* _Task requirements_:
Exactly the line that contains "You are a computer-use agent." and the lines following it to the end of the data are to be reproduced, and nothing more.

Data for this exercise section start

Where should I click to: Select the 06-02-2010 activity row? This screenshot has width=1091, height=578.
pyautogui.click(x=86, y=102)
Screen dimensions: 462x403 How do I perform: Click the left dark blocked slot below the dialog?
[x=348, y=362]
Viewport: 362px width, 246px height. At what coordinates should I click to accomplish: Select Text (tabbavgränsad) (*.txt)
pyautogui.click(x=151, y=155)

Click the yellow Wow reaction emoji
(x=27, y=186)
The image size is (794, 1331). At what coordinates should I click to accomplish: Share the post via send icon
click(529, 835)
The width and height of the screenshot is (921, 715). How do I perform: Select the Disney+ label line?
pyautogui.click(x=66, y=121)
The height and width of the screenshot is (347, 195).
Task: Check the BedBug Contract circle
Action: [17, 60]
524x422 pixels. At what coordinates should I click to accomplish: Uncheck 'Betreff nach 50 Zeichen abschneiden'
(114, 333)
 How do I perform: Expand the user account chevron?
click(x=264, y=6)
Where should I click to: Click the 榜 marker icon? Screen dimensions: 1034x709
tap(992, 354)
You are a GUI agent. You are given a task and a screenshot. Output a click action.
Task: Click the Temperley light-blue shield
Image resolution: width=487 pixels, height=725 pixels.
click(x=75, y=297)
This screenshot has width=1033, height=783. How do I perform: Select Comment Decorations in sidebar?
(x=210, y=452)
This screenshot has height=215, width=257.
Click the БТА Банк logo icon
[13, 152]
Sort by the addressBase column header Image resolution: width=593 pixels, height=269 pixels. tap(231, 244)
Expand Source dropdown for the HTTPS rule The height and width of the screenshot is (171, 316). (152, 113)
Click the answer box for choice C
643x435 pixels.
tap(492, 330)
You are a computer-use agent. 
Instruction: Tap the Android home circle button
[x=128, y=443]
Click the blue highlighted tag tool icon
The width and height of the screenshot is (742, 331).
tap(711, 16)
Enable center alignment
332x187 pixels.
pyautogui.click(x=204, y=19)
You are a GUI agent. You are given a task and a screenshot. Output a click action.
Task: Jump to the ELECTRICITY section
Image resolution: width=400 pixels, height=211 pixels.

Data for this exercise section end

* _Result of this task_:
You are a computer-use agent. 
Instruction: Tap the Android home circle button
[x=128, y=443]
Click the blue highlighted tag tool icon
The width and height of the screenshot is (742, 331).
tap(711, 16)
Enable center alignment
332x187 pixels.
pyautogui.click(x=204, y=19)
You are a GUI agent. You are given a task and a screenshot. Output a click action.
Task: Jump to the ELECTRICITY section
Image resolution: width=400 pixels, height=211 pixels.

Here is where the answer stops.